Studio Ghibli AI imagery craze brings to light the high cost of water consumption

While millions of people around the world marvel at Studio Ghibli-style AI-generated images or impossible portraits produced by tools such as DALL-E or Midjourney, few are aware of the hidden environmental cost behind these striking visuals: water.

Research from the University of California, Riverside and the University of Texas at Arlington, along with research published by The Washington Post, has highlighted a problem that has barely been considered until now: the massive consumption of freshwater needed to train and operate the artificial intelligence (AI) models behind these creations.

According to the study, training a single large language model such as GPT-3 can result in the evaporation of up to 5.4 million litres of water. This figure accounts for both server cooling (via water-based systems in data centres) and the water used indirectly in electricity generation.

This water footprint, hitherto invisible in technological debates, is further increased during the inference process - that is, when users generate content from the trained model. Every time someone generates an image or a textual response, small amounts of water are indirectly evaporated through the operation of huge data centres that operate non-stop, many of them powered by thermoelectric plants that also consume water intensively.

Iconic movie scenes, Studio Ghibli style. This is so much fun! pic.twitter.com/LwjkNjcEV9

— Mufaddal Durbar (@MDurbar) March 26, 2025

The study warns that, without significant changes, global water consumption attributable to AI will reach between 4.2 and 6.6 billion cubic metres by 2027, a figure equivalent to the entire annual water consumption of 4-6 countries such as Denmark, or half of the UK. More worryingly, these projections could be exceeded only by the water consumption of AI data centres in the US by 2028.

This outlook is especially critical in a context of global water crisis, with regions affected by prolonged droughts and rapidly ageing water infrastructure systems. Access to clean water has already become a factor of social and political tension in many regions, and the exponential growth of AI threatens to exacerbate this situation.

Why does AI consume water?

• Water consumption in AI is distributed on three levels:
• In the data centres themselves (water used to cool servers, evaporated in cooling towers).
• In electricity generation (thermal power plants consume water to cool their systems).
• In chip and server manufacturing (requiring ultra-pure water in highly polluting processes).

Large-scale data centres concentrate computational power in a few locations, creating intense thermal loads. Although some providers have shifted to “dry” cooling technologies, most still rely on systems that evaporate fresh, potable water to cool their servers—chosen to reduce the risk of pipe corrosion and bacterial growth.
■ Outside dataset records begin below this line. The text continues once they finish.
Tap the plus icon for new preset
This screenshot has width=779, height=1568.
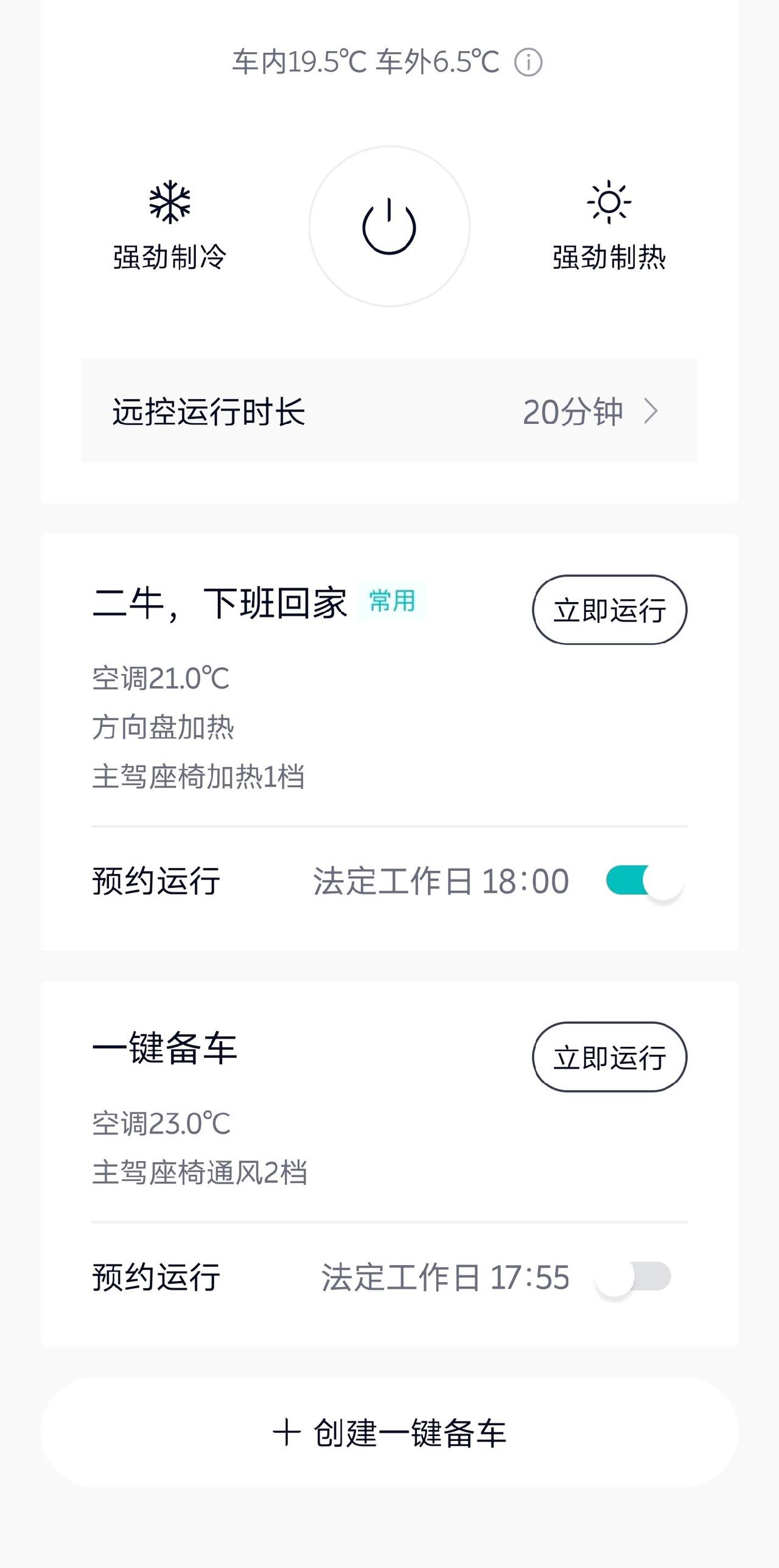pos(287,1432)
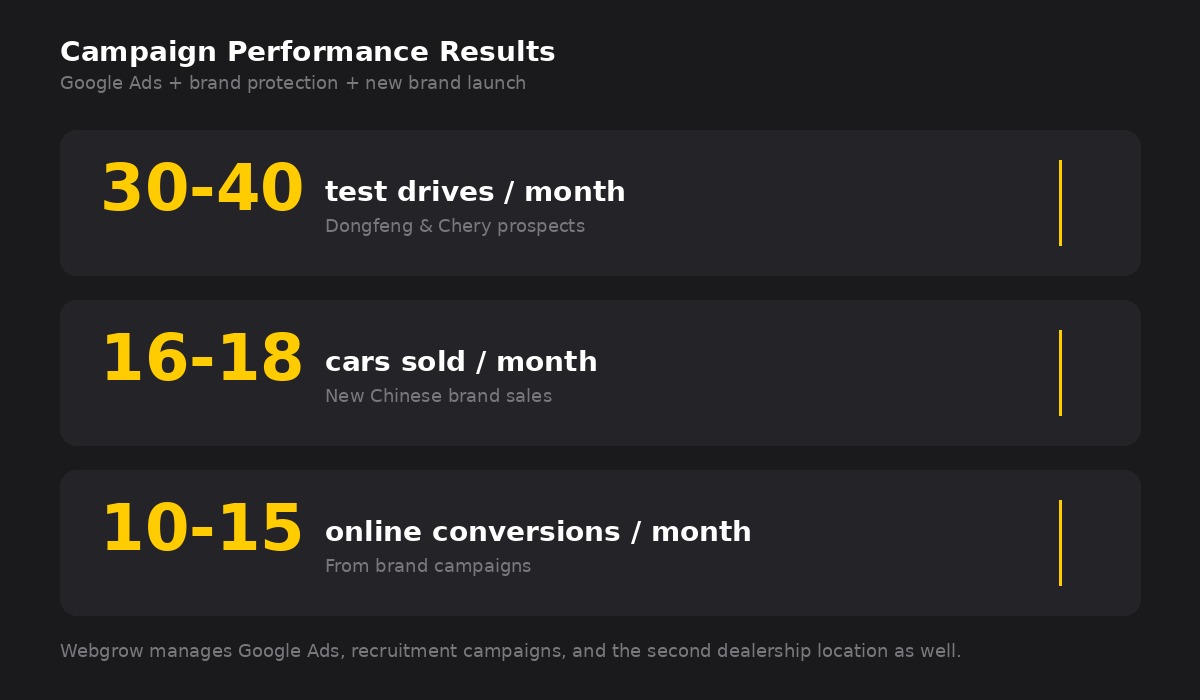Image resolution: width=1200 pixels, height=700 pixels.
Task: Select the online conversions / month heading
Action: (538, 532)
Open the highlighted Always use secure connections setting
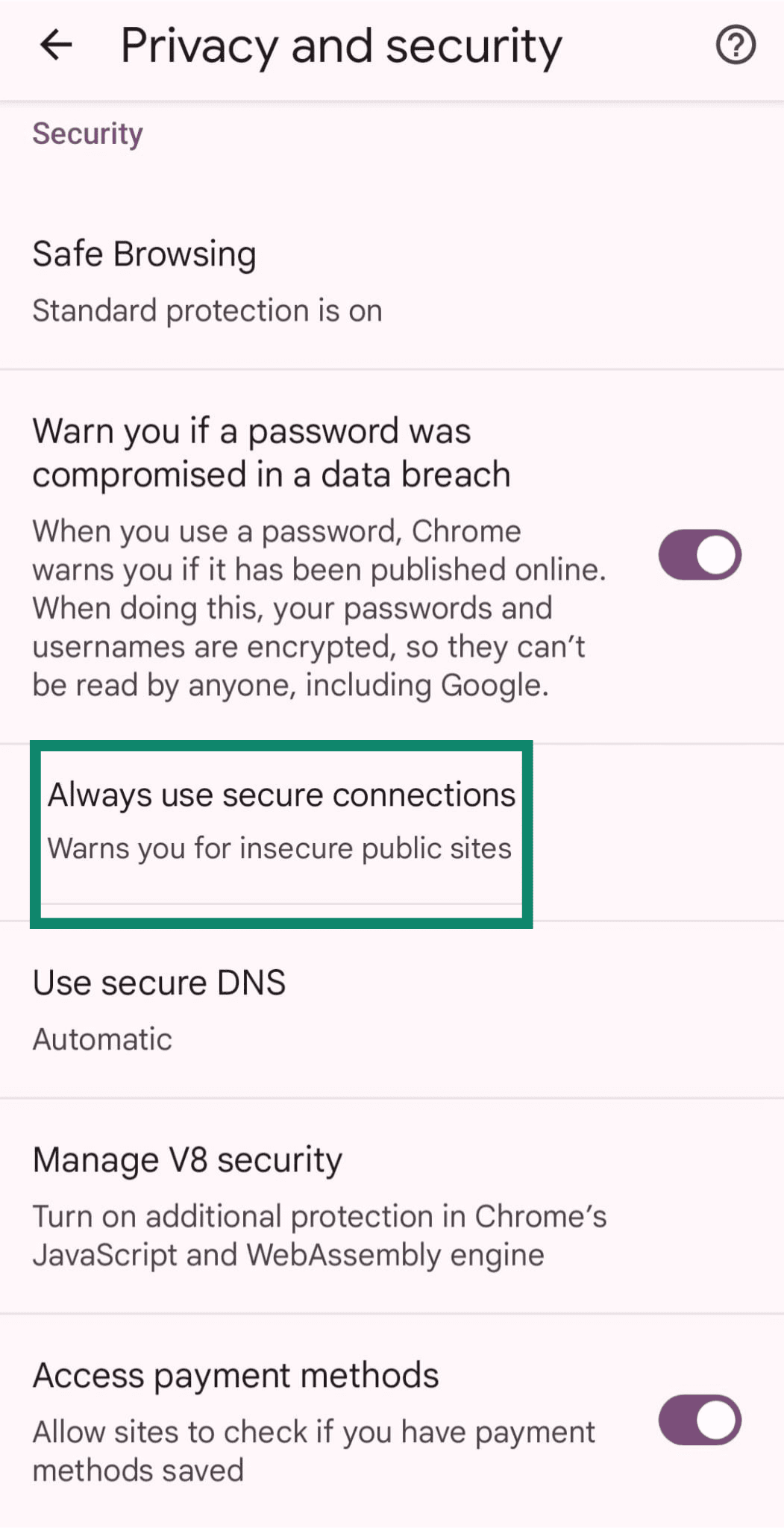Screen dimensions: 784x1528 click(281, 793)
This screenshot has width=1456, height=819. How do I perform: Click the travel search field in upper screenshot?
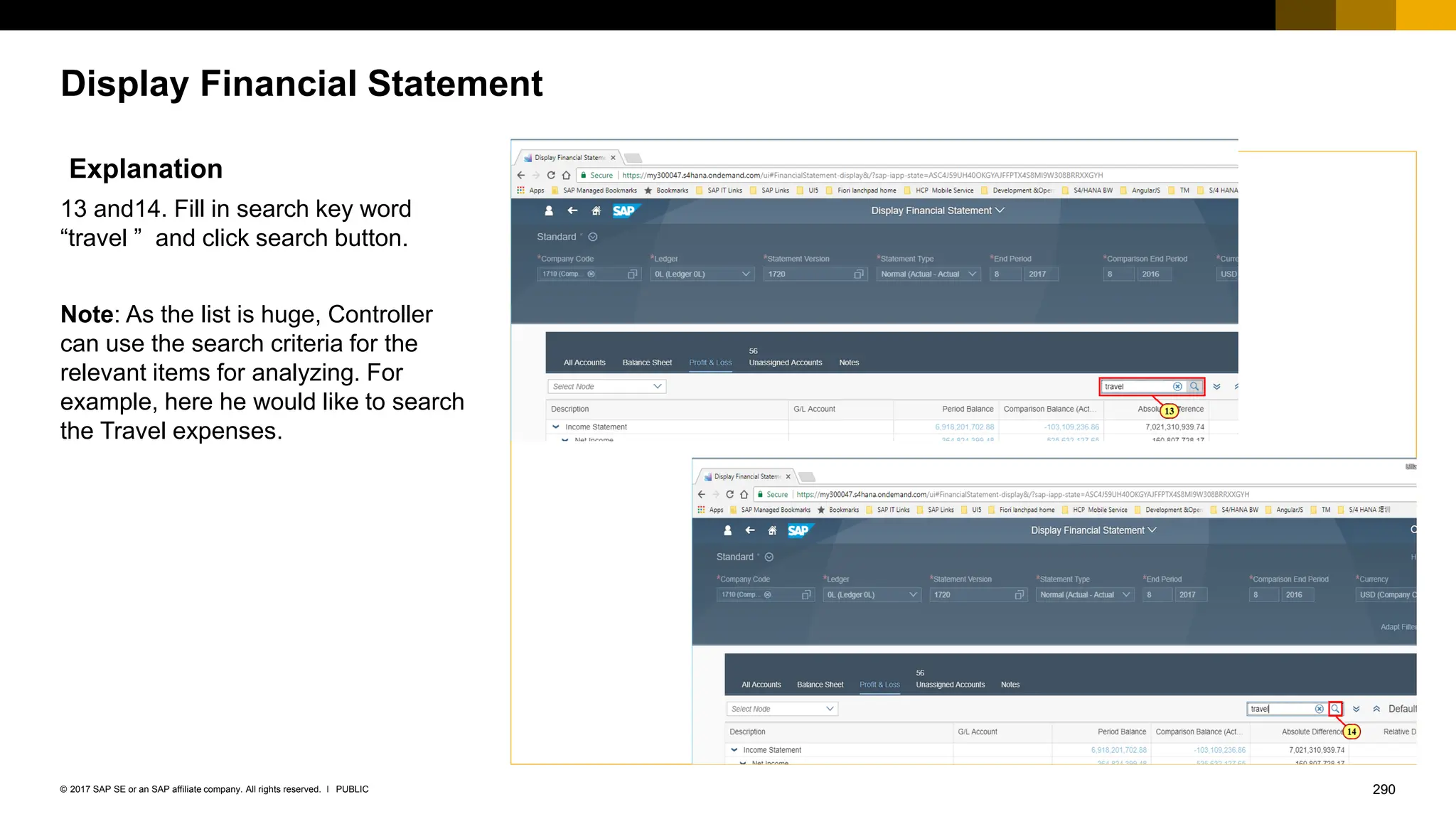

Data processing centres consume water by using electricity from steam-generating power plants and by using on-site chillers to keep their servers cool.

Lack of transparency

One of the most significant findings of the study is the lack of transparency on these impacts. Unlike carbon emissions, which are already included in the so-called model cards of some AI models, water use is not reported in even minute figures. This omission, according to the researchers, limits efforts to develop more sustainable solutions.

Trade-offs are not enough: there is an urgent need to redesign model training and deployment practices so that these decisions are also based on water efficiency criteria.

There is also no reliable data on the water footprint of the hardware manufacturing process. It is known, for example, that semiconductor plants in places like Singapore have water recycling rates of less than 50%, and that the water used in these processes can contain toxic substances. Apple has admitted that 99% of its total water footprint comes from its supply chain.

Sustainable IA? Only if it is also ‘hydrosustainable’

Amid these revelations, some tech giants such as Google and Microsoft have pledged to reach a ‘water positive’ target by 2030, which means returning more water to the environment than they use. However, the study warns that trade-offs are not enough: there is an urgent need to redesign model training and deployment practices so that these decisions are also based on water efficiency criteria.

For example, training a model in Virginia or Texas, where the climate is milder and water use efficiency is higher, can significantly reduce consumption. Model training could also be scheduled during the cooler hours of the day, when the water requirement to cool the servers is lower. This type of planning, known as ‘follow the shade’ (as opposed to the traditional ‘follow the sun’ approach to reduce carbon emissions), poses a new dilemma: what is good for reducing carbon may be bad for water, and vice versa.

The paradox of the beautiful image

The popularisation of AI-generated images - many of them used for recreational or aesthetic purposes - brings an uncomfortable paradox to the table: while we gaze at a beautiful dreamscape generated by a model like Midjourney, the equivalent of a bottle of clean water could have evaporated in a region where this resource is scarce.

Artificial intelligence faces a fundamental contradiction: its promise to solve the world's big problems, such as climate change, could be overshadowed by its own hidden environmental impact. AI's hitherto ignored ‘thirst’ can no longer be overlooked.